**Task prompt**.
Only the lines from the one with "Given: Jump to Next required field" through the final line below belong in the answer, copied exactly and without pictures.

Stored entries
[Start of Attachment]
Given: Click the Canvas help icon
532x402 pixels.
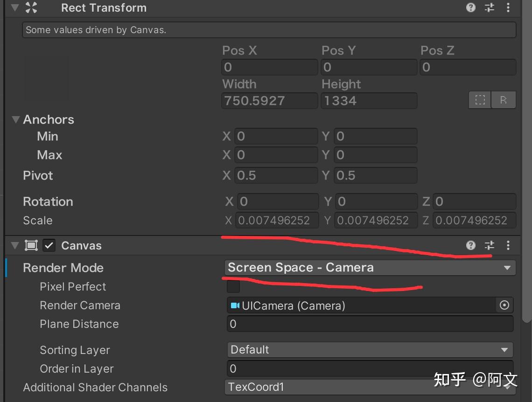Looking at the screenshot, I should click(x=470, y=245).
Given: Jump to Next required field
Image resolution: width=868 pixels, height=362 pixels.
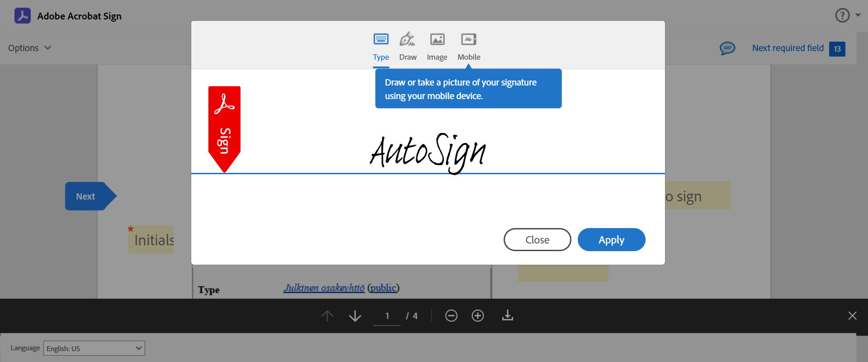Looking at the screenshot, I should click(x=798, y=48).
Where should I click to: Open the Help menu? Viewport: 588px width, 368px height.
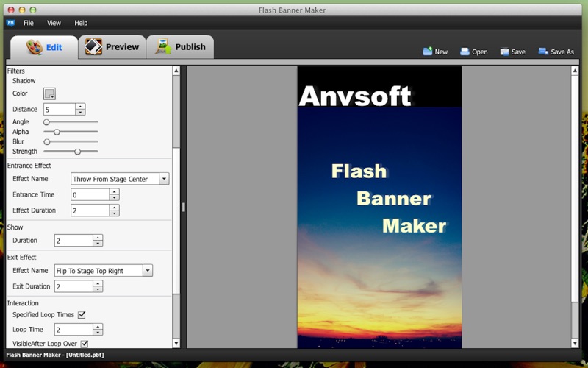point(81,23)
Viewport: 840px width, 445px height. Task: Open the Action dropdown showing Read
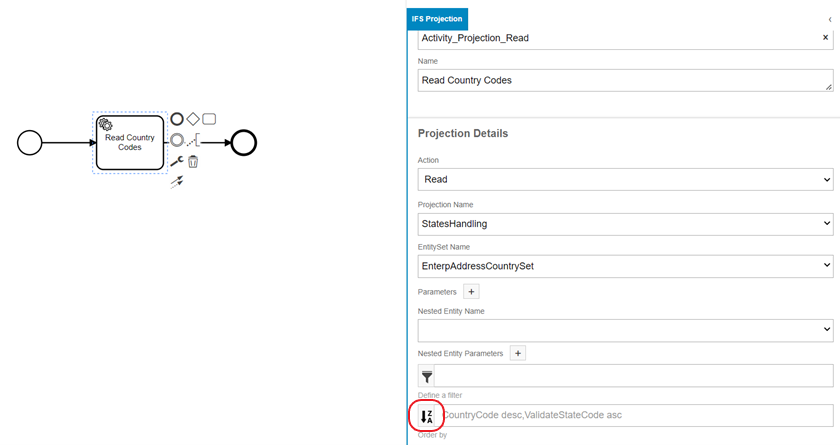(625, 179)
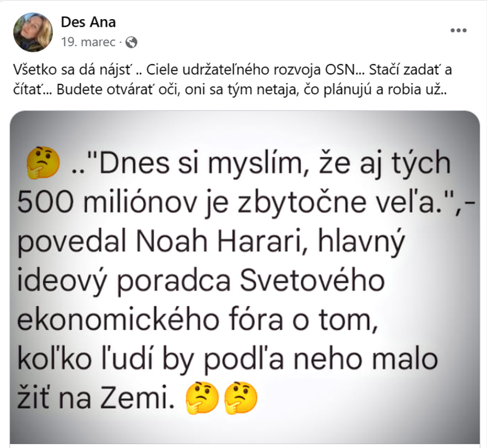Click the last thinking emoji in the image

[241, 398]
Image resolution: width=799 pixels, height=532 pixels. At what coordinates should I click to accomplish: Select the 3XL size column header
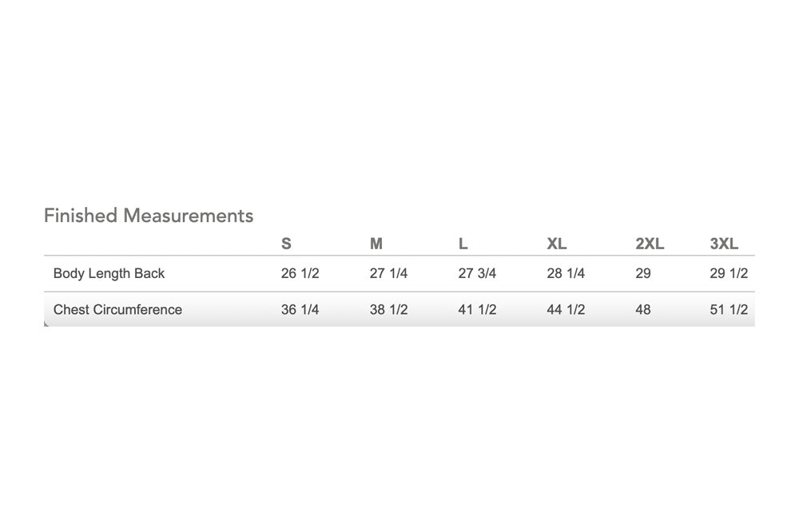point(724,244)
[End of Attachment]
**Finished task**.
Given: Jump to Next required field
Image resolution: width=868 pixels, height=362 pixels.
Looking at the screenshot, I should click(x=798, y=48).
Where should I click to: Open the Help menu? Viewport: 588px width, 368px height.
point(81,23)
Viewport: 840px width, 445px height. Task: Open the Action dropdown showing Read
(625, 179)
Click the last thinking emoji in the image

[241, 398]
Image resolution: width=799 pixels, height=532 pixels. At what coordinates should I click to accomplish: Select the 3XL size column header
point(724,244)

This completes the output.